Assigned task. What you produce should be every line from the data that includes "grid".

Collected data:
- Opening Delimiter -
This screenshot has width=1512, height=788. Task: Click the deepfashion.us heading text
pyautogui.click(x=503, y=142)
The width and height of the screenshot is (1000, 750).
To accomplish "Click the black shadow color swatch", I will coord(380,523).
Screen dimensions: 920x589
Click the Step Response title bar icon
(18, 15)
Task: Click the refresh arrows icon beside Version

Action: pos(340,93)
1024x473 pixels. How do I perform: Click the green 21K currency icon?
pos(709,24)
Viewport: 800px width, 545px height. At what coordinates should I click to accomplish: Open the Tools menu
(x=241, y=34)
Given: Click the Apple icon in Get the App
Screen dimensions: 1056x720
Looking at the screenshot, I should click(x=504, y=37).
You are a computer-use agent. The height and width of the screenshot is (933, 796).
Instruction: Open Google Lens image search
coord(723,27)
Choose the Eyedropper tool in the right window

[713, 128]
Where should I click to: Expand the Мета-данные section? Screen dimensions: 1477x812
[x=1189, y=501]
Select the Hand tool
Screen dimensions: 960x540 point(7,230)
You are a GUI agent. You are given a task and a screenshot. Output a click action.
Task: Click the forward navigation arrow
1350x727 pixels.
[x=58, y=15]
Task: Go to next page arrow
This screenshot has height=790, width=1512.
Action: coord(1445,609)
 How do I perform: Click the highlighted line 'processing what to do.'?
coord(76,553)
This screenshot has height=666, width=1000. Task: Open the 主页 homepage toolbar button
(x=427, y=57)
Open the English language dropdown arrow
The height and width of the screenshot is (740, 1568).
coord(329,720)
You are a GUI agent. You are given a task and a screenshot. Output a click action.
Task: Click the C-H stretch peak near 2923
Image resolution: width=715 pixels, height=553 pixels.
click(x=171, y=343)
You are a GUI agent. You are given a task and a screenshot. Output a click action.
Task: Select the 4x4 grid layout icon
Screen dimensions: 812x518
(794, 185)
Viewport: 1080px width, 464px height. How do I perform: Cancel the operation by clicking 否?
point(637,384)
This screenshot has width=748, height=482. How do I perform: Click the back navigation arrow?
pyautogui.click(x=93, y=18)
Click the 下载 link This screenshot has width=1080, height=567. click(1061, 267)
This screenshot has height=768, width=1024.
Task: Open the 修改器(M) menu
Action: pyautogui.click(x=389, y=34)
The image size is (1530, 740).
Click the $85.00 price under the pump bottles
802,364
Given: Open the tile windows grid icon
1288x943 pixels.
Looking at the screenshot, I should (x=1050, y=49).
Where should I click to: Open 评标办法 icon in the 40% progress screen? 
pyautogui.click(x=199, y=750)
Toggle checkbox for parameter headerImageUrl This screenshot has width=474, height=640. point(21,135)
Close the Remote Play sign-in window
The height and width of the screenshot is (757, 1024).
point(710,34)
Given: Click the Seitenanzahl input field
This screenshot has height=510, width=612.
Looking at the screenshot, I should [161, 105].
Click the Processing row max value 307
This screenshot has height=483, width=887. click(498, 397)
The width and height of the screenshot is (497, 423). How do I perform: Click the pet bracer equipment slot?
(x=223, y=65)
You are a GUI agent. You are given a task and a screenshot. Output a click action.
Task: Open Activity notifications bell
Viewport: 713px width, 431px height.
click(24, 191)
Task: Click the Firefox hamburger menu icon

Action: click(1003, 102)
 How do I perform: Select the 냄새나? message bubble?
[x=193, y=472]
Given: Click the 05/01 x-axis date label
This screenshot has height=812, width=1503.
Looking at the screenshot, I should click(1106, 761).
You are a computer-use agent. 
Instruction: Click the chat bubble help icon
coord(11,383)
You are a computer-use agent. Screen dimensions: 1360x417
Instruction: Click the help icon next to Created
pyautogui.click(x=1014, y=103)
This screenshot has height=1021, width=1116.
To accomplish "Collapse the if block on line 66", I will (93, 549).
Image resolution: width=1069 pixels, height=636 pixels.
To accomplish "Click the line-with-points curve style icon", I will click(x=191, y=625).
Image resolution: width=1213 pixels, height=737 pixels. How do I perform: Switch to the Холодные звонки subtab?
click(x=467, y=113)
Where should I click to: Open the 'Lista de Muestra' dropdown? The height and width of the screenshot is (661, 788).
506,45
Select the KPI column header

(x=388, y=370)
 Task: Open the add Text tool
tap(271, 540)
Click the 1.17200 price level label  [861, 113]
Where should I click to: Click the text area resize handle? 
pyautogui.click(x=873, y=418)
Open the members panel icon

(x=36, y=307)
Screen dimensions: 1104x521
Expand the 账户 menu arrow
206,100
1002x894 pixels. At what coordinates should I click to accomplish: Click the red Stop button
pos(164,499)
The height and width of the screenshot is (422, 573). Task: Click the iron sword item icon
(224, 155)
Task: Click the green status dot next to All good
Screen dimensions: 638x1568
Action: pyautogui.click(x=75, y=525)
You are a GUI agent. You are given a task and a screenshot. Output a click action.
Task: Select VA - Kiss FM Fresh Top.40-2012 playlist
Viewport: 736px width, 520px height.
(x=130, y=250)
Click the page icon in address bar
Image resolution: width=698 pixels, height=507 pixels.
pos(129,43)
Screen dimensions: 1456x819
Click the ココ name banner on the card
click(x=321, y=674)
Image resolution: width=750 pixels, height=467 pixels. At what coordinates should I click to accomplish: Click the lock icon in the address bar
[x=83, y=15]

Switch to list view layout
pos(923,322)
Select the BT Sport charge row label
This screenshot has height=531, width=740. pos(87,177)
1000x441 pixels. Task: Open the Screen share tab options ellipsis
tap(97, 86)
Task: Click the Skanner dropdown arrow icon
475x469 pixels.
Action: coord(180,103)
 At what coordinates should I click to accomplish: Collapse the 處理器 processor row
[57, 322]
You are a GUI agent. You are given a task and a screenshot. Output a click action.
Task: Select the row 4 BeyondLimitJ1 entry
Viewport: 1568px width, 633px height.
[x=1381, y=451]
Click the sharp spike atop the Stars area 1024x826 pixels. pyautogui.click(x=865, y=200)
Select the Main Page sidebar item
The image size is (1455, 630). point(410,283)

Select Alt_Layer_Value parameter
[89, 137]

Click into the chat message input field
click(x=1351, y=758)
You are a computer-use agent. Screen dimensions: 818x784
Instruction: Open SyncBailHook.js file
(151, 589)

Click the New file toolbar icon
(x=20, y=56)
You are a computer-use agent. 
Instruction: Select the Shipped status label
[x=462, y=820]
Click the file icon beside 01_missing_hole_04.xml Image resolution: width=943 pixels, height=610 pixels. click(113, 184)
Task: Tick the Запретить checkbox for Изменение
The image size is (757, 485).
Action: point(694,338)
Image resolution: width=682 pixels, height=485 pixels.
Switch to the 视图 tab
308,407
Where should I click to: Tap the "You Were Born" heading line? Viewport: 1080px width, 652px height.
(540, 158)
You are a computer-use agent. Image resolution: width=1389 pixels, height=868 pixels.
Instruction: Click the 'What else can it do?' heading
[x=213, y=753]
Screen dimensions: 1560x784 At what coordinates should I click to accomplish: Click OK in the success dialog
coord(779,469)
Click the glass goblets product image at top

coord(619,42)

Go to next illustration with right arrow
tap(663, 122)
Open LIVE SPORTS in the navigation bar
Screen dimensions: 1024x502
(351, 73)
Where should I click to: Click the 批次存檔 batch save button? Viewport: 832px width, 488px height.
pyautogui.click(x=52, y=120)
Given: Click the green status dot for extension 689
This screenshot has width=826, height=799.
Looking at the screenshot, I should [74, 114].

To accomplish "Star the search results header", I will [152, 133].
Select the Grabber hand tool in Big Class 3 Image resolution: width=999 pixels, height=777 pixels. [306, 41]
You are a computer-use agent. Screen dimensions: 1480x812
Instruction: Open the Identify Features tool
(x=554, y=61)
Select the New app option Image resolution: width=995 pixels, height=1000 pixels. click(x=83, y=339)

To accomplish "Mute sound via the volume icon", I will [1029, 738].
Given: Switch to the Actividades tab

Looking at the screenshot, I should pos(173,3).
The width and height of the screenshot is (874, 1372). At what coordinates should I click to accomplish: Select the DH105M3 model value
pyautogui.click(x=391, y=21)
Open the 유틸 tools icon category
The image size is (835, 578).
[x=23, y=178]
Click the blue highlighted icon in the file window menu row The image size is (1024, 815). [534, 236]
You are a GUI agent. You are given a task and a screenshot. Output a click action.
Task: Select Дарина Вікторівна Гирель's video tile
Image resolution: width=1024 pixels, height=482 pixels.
- Closing Delimiter -
Solution to this problem.
Task: Select the 4x4 grid layout icon
Given: Open the tile windows grid icon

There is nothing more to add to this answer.